**Excerpt to read:**
□ □ □ □ □ □ □

Networking issues (ssh timeouts) on cubietruck

259 views
Skip to first unread message

Ian Campbell

unread,
Mar 20, 2015, 7:47:12 AM3/20/15
to linux...@googlegroups.com
Hi all,

At work I am in the process of deploying an array of 4 cubietrucks for
use in the Xen Project automated test framework.

2 of the 4 boards seem to work just fine in (repeated) pre-commissioning
tests but two are failing fairly reliably.

One with:
Timeout, server not responding.
From ssh and the other with networking issues (DNS timeouts etc) during
initial installation (Debian installer).

These boards are now in a colo, but previously when they were on my desk
the same two boards both failed with the ssh Timeout error and the other
two were ok, so the problem boards do seem to persist over changes of
infrastructure etc.

ssh is used to login to the boxes and drive the test case from a
controller machine. In this case the failing test is a build job which
is building Xen or a Linux kernel etc. All build jobs run natively under
Debian (running things under Xen would follow, but it never gets past
the build jobs due to this issue).

The kernel in use is 3.16.7-ckt2 (Debian revision 1~bpo70+1).

The boards are all using u-boot v2014.10.

I can't see anything in the logs and the ifconfig stats show now errors.
Apart from the hiccough networking seems fine (i.e. subsequent ssh
commands do work).

Ssh is using "-o BatchMode=yes -o ConnectTimeout=100 -o
ServerAliveInterval=100" options and make is invoked with -j4 which
doesn't seem too aggressive.

In the case of the failing
installation /sys/class/net/eth0/statistics/*{dropped,errors} are all 0,
nothing in dmesg or the logs. TBH this one might be a cabling or
infrastructure issue, but I'm reasonably confident that the ssh one is
not.

Since two of the boards are OK and two are not I suppose something
somewhere must be marginal.

I'm not really sure where to start looking. Perhaps CONFIG_GMAC_TX_DELAY
on the u-boot side might be relevant? I've had a look through the logs
from v3.16 to master for drivers/net/ethernet/stmicro/stmmac and nothing
leaps out as being a relevant backport.

□ □ □ □ □ □ □

**Information supplied:**

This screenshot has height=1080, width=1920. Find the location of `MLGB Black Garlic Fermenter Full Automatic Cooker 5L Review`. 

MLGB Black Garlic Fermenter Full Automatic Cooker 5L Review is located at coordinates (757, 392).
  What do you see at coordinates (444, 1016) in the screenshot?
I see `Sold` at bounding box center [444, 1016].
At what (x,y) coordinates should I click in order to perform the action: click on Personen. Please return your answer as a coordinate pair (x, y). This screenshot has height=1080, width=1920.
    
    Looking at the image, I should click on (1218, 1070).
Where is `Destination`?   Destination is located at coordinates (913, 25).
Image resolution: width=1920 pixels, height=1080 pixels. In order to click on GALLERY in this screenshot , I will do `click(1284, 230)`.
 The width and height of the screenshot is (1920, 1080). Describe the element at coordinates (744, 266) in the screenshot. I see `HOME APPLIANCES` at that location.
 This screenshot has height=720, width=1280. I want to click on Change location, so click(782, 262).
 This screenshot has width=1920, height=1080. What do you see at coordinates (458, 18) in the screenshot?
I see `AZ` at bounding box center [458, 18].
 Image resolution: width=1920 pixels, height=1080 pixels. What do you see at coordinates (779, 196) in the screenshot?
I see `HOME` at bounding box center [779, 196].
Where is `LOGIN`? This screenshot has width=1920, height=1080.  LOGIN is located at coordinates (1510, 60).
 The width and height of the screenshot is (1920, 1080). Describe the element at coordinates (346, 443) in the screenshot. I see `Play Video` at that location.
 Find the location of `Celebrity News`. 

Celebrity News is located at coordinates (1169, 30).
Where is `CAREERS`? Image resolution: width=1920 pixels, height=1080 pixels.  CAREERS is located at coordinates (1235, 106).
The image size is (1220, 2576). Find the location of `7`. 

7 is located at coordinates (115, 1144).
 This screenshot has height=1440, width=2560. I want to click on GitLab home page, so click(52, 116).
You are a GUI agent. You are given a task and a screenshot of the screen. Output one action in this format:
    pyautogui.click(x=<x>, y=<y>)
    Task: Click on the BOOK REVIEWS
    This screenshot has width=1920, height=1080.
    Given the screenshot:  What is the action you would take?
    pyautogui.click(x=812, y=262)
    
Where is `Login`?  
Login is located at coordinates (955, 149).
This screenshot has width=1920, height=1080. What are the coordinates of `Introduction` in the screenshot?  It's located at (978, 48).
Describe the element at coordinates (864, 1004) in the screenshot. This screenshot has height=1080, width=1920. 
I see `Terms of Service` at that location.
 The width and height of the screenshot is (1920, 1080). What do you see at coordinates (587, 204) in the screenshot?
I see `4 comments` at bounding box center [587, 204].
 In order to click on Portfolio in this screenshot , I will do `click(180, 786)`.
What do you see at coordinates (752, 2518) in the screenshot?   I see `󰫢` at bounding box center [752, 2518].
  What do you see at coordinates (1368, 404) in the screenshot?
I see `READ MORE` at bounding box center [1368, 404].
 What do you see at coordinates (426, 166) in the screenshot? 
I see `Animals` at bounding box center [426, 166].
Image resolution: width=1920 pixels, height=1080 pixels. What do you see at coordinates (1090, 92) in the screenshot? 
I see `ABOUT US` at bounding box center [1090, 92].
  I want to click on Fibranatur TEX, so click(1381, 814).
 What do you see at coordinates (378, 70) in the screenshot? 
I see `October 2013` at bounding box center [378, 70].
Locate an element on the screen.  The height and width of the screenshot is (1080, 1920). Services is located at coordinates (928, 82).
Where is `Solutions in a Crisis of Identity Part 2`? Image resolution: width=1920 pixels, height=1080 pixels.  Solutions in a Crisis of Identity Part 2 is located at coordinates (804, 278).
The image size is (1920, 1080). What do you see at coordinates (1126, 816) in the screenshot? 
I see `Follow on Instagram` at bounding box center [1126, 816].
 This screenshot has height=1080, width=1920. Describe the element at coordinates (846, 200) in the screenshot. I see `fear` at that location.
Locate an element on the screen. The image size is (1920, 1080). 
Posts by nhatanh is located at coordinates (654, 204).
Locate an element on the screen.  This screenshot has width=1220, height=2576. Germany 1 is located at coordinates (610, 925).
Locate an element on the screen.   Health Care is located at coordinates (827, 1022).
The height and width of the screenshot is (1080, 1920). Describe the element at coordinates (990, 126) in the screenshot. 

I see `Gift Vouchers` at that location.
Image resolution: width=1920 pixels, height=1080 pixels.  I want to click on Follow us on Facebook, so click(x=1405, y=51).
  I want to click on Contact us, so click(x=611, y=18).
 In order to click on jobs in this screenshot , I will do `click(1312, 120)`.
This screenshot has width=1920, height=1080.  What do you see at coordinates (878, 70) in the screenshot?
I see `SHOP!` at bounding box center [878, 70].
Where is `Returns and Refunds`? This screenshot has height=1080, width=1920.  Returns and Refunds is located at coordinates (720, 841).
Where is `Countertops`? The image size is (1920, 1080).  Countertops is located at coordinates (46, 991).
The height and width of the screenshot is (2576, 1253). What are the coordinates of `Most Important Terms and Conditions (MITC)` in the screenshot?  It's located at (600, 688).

□ □ □ □ □ □ □

**Set task:** Reproduce word for word the passage of the cubietruck ssh timeout thread above that begins at the words "The kernel in" and stops after the words "seem too aggressive.".

**Finished answer:**
The kernel in use is 3.16.7-ckt2 (Debian revision 1~bpo70+1).

The boards are all using u-boot v2014.10.

I can't see anything in the logs and the ifconfig stats show now errors.
Apart from the hiccough networking seems fine (i.e. subsequent ssh
commands do work).

Ssh is using "-o BatchMode=yes -o ConnectTimeout=100 -o
ServerAliveInterval=100" options and make is invoked with -j4 which
doesn't seem too aggressive.